Working from the entries that follow, retype each one without any alteration.

--- SUPPLIED RECORDS Enclosed Below ---

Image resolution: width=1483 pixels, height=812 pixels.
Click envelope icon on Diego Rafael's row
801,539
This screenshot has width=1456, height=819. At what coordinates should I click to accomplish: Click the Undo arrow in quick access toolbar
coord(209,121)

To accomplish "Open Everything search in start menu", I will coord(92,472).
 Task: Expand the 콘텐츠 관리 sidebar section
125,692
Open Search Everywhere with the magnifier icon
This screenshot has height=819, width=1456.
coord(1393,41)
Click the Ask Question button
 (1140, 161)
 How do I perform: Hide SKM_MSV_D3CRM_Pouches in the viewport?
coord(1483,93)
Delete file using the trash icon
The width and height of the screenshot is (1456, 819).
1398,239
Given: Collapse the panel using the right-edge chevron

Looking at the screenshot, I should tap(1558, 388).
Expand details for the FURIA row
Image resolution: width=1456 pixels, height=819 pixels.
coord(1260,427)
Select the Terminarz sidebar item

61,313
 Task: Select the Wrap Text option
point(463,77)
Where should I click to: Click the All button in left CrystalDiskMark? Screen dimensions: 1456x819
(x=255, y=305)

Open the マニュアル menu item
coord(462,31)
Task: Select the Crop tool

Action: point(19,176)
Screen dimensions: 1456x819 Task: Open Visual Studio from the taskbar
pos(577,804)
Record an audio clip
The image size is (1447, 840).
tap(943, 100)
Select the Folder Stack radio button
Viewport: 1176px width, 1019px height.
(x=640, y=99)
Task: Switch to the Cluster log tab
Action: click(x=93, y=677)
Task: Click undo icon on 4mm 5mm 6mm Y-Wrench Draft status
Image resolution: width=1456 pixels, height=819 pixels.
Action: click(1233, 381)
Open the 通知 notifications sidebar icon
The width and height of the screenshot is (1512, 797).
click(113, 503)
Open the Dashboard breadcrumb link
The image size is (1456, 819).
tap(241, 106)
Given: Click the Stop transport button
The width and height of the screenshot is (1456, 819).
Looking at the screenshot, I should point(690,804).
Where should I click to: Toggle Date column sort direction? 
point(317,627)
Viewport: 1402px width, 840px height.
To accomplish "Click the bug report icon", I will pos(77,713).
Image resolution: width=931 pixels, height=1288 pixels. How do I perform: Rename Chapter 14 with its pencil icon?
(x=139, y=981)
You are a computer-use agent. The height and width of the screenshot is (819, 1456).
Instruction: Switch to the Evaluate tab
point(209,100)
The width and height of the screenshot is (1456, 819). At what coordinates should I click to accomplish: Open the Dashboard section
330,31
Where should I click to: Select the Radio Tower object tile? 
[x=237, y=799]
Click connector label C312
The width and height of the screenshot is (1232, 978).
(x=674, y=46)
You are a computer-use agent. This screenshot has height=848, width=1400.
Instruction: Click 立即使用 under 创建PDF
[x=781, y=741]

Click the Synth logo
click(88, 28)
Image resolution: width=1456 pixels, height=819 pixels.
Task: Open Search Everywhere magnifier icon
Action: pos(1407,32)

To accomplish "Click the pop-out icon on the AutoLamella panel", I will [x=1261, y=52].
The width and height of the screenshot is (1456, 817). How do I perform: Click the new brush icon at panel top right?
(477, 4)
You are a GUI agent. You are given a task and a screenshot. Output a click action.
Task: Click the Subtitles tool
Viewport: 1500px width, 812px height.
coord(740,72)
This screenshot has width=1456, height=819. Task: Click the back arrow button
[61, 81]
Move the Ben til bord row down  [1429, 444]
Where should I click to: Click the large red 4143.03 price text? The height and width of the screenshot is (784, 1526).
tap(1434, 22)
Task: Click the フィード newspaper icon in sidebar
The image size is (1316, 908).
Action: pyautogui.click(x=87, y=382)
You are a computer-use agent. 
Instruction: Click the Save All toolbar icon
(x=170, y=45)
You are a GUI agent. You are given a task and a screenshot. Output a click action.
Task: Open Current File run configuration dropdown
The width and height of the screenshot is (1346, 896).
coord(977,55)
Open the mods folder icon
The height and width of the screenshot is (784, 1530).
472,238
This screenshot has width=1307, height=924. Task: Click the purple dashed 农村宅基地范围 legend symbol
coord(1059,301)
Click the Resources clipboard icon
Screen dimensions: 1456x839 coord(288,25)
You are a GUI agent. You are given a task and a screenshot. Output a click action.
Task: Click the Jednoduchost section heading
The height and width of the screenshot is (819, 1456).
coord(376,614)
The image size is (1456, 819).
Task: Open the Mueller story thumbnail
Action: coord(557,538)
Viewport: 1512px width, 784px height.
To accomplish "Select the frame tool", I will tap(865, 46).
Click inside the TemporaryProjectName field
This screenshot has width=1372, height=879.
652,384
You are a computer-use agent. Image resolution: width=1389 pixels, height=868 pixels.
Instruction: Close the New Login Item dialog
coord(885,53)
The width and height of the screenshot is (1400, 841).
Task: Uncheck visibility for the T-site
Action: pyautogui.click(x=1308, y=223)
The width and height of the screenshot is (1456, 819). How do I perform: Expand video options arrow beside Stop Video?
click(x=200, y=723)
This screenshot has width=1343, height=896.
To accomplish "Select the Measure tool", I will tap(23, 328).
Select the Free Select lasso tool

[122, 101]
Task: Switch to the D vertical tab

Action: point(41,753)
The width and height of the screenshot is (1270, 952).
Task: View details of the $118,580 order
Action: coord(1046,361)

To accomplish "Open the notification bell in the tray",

--- End of Enclosed SUPPLIED RECORDS ---

* [PROBLEM SOLUTION]
Image resolution: width=1483 pixels, height=812 pixels.
Click envelope icon on Diego Rafael's row
801,539
This screenshot has width=1456, height=819. At what coordinates should I click to accomplish: Click the Undo arrow in quick access toolbar
coord(209,121)

To accomplish "Open Everything search in start menu", I will coord(92,472).
 Task: Expand the 콘텐츠 관리 sidebar section
125,692
Open Search Everywhere with the magnifier icon
This screenshot has height=819, width=1456.
coord(1393,41)
Click the Ask Question button
 (1140, 161)
 How do I perform: Hide SKM_MSV_D3CRM_Pouches in the viewport?
coord(1483,93)
Delete file using the trash icon
The width and height of the screenshot is (1456, 819).
1398,239
Given: Collapse the panel using the right-edge chevron

Looking at the screenshot, I should tap(1558, 388).
Expand details for the FURIA row
Image resolution: width=1456 pixels, height=819 pixels.
coord(1260,427)
Select the Terminarz sidebar item

61,313
 Task: Select the Wrap Text option
point(463,77)
Where should I click to: Click the All button in left CrystalDiskMark? Screen dimensions: 1456x819
(x=255, y=305)

Open the マニュアル menu item
coord(462,31)
Task: Select the Crop tool

Action: point(19,176)
Screen dimensions: 1456x819 Task: Open Visual Studio from the taskbar
pos(577,804)
Record an audio clip
The image size is (1447, 840).
tap(943, 100)
Select the Folder Stack radio button
Viewport: 1176px width, 1019px height.
(x=640, y=99)
Task: Switch to the Cluster log tab
Action: click(x=93, y=677)
Task: Click undo icon on 4mm 5mm 6mm Y-Wrench Draft status
Image resolution: width=1456 pixels, height=819 pixels.
Action: click(1233, 381)
Open the 通知 notifications sidebar icon
The width and height of the screenshot is (1512, 797).
click(113, 503)
Open the Dashboard breadcrumb link
The image size is (1456, 819).
tap(241, 106)
Given: Click the Stop transport button
The width and height of the screenshot is (1456, 819).
Looking at the screenshot, I should point(690,804).
Where should I click to: Toggle Date column sort direction? 
point(317,627)
Viewport: 1402px width, 840px height.
To accomplish "Click the bug report icon", I will pos(77,713).
Image resolution: width=931 pixels, height=1288 pixels. How do I perform: Rename Chapter 14 with its pencil icon?
(x=139, y=981)
You are a computer-use agent. The height and width of the screenshot is (819, 1456).
Instruction: Switch to the Evaluate tab
point(209,100)
The width and height of the screenshot is (1456, 819). At what coordinates should I click to accomplish: Open the Dashboard section
330,31
Where should I click to: Select the Radio Tower object tile? 
[x=237, y=799]
Click connector label C312
The width and height of the screenshot is (1232, 978).
(x=674, y=46)
You are a computer-use agent. This screenshot has height=848, width=1400.
Instruction: Click 立即使用 under 创建PDF
[x=781, y=741]

Click the Synth logo
click(88, 28)
Image resolution: width=1456 pixels, height=819 pixels.
Task: Open Search Everywhere magnifier icon
Action: pos(1407,32)

To accomplish "Click the pop-out icon on the AutoLamella panel", I will [x=1261, y=52].
The width and height of the screenshot is (1456, 817). How do I perform: Click the new brush icon at panel top right?
(477, 4)
You are a GUI agent. You are given a task and a screenshot. Output a click action.
Task: Click the Subtitles tool
Viewport: 1500px width, 812px height.
coord(740,72)
This screenshot has width=1456, height=819. Task: Click the back arrow button
[61, 81]
Move the Ben til bord row down  [1429, 444]
Where should I click to: Click the large red 4143.03 price text? The height and width of the screenshot is (784, 1526).
tap(1434, 22)
Task: Click the フィード newspaper icon in sidebar
The image size is (1316, 908).
Action: pyautogui.click(x=87, y=382)
You are a computer-use agent. 
Instruction: Click the Save All toolbar icon
(x=170, y=45)
You are a GUI agent. You are given a task and a screenshot. Output a click action.
Task: Open Current File run configuration dropdown
The width and height of the screenshot is (1346, 896).
coord(977,55)
Open the mods folder icon
The height and width of the screenshot is (784, 1530).
472,238
This screenshot has width=1307, height=924. Task: Click the purple dashed 农村宅基地范围 legend symbol
coord(1059,301)
Click the Resources clipboard icon
Screen dimensions: 1456x839 coord(288,25)
You are a GUI agent. You are given a task and a screenshot. Output a click action.
Task: Click the Jednoduchost section heading
The height and width of the screenshot is (819, 1456).
coord(376,614)
The image size is (1456, 819).
Task: Open the Mueller story thumbnail
Action: coord(557,538)
Viewport: 1512px width, 784px height.
To accomplish "Select the frame tool", I will tap(865, 46).
Click inside the TemporaryProjectName field
This screenshot has width=1372, height=879.
652,384
You are a computer-use agent. Image resolution: width=1389 pixels, height=868 pixels.
Instruction: Close the New Login Item dialog
coord(885,53)
The width and height of the screenshot is (1400, 841).
Task: Uncheck visibility for the T-site
Action: pyautogui.click(x=1308, y=223)
The width and height of the screenshot is (1456, 819). How do I perform: Expand video options arrow beside Stop Video?
click(x=200, y=723)
This screenshot has width=1343, height=896.
To accomplish "Select the Measure tool", I will tap(23, 328).
Select the Free Select lasso tool

[122, 101]
Task: Switch to the D vertical tab

Action: point(41,753)
The width and height of the screenshot is (1270, 952).
Task: View details of the $118,580 order
Action: coord(1046,361)

To accomplish "Open the notification bell in the tray",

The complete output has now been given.